And the Winner is… Stepwise Regression
This post evaluates several methods for automating the feature selection process in large-scale linear regression models and show that for marketing applications the winner is Stepwise regression.
By Jacob Zahavi and Ronen Meiri, DMWay Analytics.
Editor's note: This blog post was an entrant in the recent KDnuggets Automated Data Science and Machine Learning blog contest, where it received an honorable mention.
Predictive Analytics (PA), a core area of data science, is engaged in predicting future response based on past observations with known response values. The major problem afflicting PA models in this era of big data is the dimensionality issue which renders the model building process very tedious and time consuming.
The most complex component is the feature selection problem - selecting the most influential predictors “explaining” response. There are two conflicting concerns here: prediction accuracy, determined by the variance of the prediction error, and prediction bias when applying the model results on new observations. As more predictors are introduced to a model, model accuracy usually improves, but the bias may get worse. Hence a trade-off analysis between accuracy and bias is often required to find the “best” set of predictors for a model. Further complications are introduced because of such factors as noisy data, redundant predictors, multi-collinearity, missing values, outliers and others.

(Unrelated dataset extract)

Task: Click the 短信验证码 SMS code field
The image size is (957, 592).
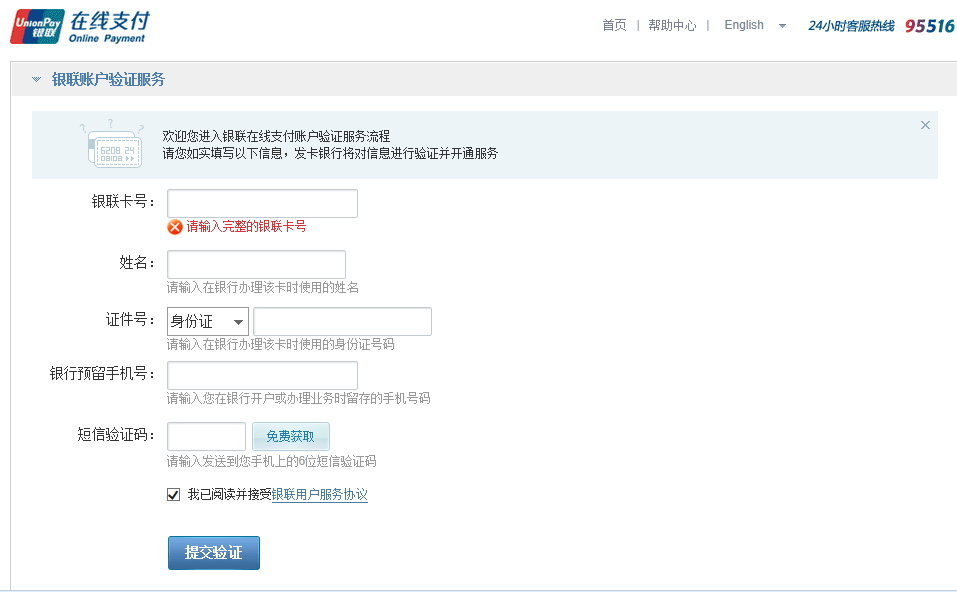Action: [x=206, y=437]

The magnitude of the feature selection problem led to the development of several methods to automate this process, involving three classes
of methods - statistical methods, stochastic methods and dimensionality reduction methods. In this study we conducted a research to find the best performing model involving “representative” models from each class of models – StepWise Regression (SWR) for statistical methods, Simulated Annealing (SA) for stochastic methods and Principal Component Analysis (PCA) and Radial Basis Function (RBF) for dimensionality reduction methods. SWR was calibrated using the False Discovery Rate (FDR) algorithm; SA uses a random, yet systematic, search method increasing its likelihood to converge to a global optimum; and, finally, the dimensionality reduction methods collapse multiple attributes into a smaller set of “mega” predictors of response.

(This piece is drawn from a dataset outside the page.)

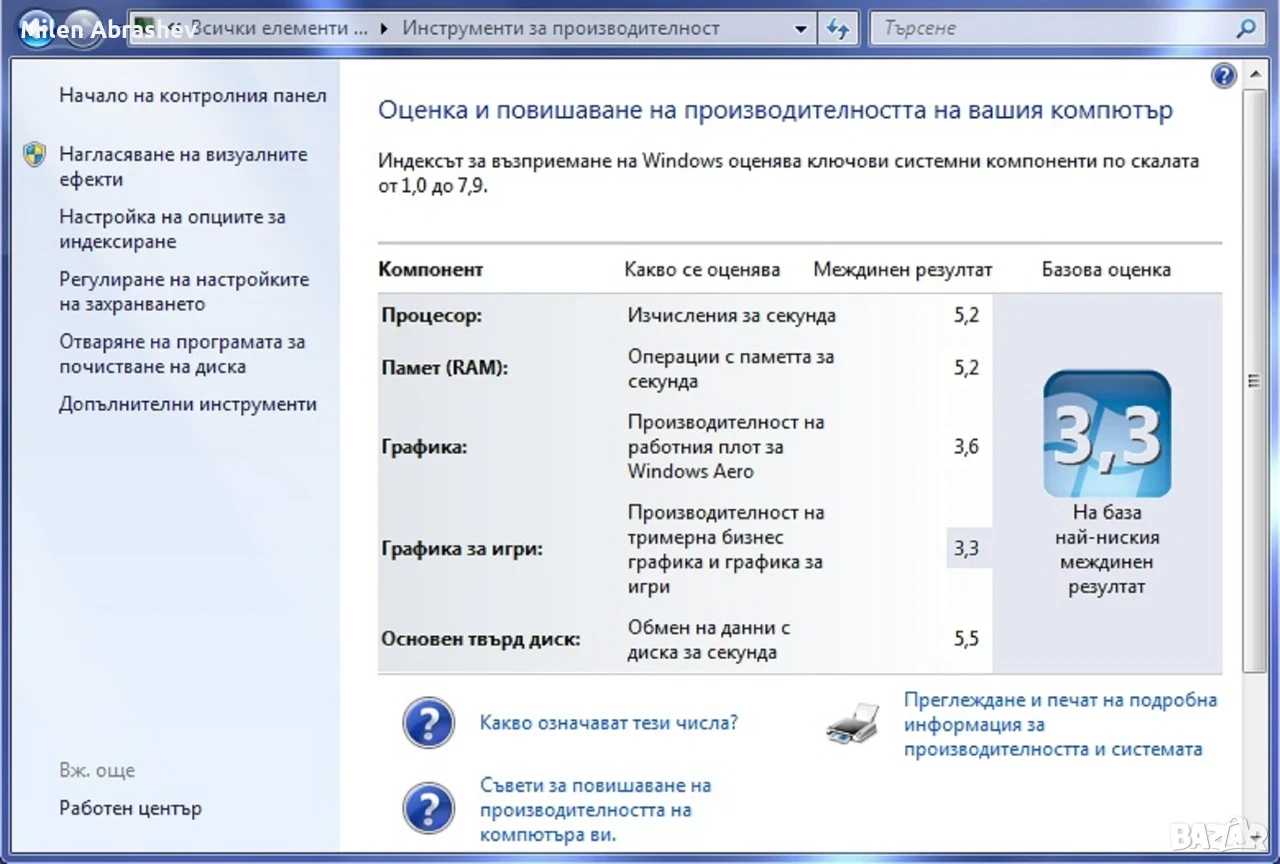Open 'Настройка на опциите за индексиране'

We conducted this study on the Linear Regression (LR) model, not only because it is one of the most common models in Machine Learning (ML) but because it constitutes the foundation for many other ML methods.
To compare “apples” to “apples”, we optimized the model configuration for each model class and then compared the best performing models to one another. At this point we ignored transformations of the original variables, which may give advantage for some model types over the others, and conducted the comparative analysis using the original variables only. All methods were applied on three realistic marketing datasets provided by DMEF (The Direct Marketing Educational Foundation), referred to as non-profit, specialty and gift, each containing around 100,000 observations and scores of potential predictors.
We used the well-known R2 (“R-square”) criterion as the measure of fit, seeking the model that maximizes R2 for the validation dataset, subject to the condition that the ratio between the R2 for the validation dataset and the training dataset is more-or-less equal to 1.0. Maximizing R2 ensure high model accuracy. The constraint that the R2 ratio is close to 1 implies no over-fitting. The methods were evaluated based on several performance metrics common in data mining, including gains charts, maximum lift (M-L) and Gini coefficients.
For easy evaluation we superimpose the gains charts for all four models (SWR, SA, PCA and RBF) one on top of the other, for each of the data files mentioned above (Figures 1-3). Each gains chart corresponds to the optimal parameter configuration for the respective model within the model class. Table 1 presents the corresponding summary statistics. All gains charts, as well as the related Gini and M-L measures, are presented for the validation datasets.
Surprisingly, the famous SWR model yields similar results to the supposedly more powerful SA model. We attribute these results to the fact that people behave rationally in the marketplace which, when reflected in the database, yields “well behaved” datasets with no complex relationships between the data elements. As a result, even the myopic SWR model can identify the most influential set of predictors. As to the dimensionality reduction methods, both performed much poorer than SWR for all data files. A possible explanation for this phenomenon is that in reducing the dimensions no regards is given to the response variable thus yielding “weaker” predictors of response.
These conclusions have major practical implications because they suggest that for marketing applications one may just as well use the conventional SWR algorithm to build large scale LR models. Not only SWR is well-known with wide software availability, but further studies with this algorithm suggest that SWR has enough of a leeway to allow one to use any reasonable range of p-values to remove/introduce variables to the model and still get a valid model. While further research is required to generalize the results of this study to other domains, for marketing applications, in all likelihood, the winner is... stepwise regression!
Dr. Jacob Zahavi is Co-Founder and CAO of DMWay Analytics and Professor (emeritus) at the Faculty of Management at Tel Aviv University. His main area of interest is in data mining where his experience spans over 25 years encompassing several fronts – research, teaching, software development and applications. He is also the two-time winner of the gold medal award in the KDD CUP competition.
Dr. Ronen Meiri, Co-Founder and CTO of DMWay Analytics, has 15 years of practical experience in advance analytics in various industries including actuary, behavioural targeting, credit risk, foresting, customer retention, fraud detection and more.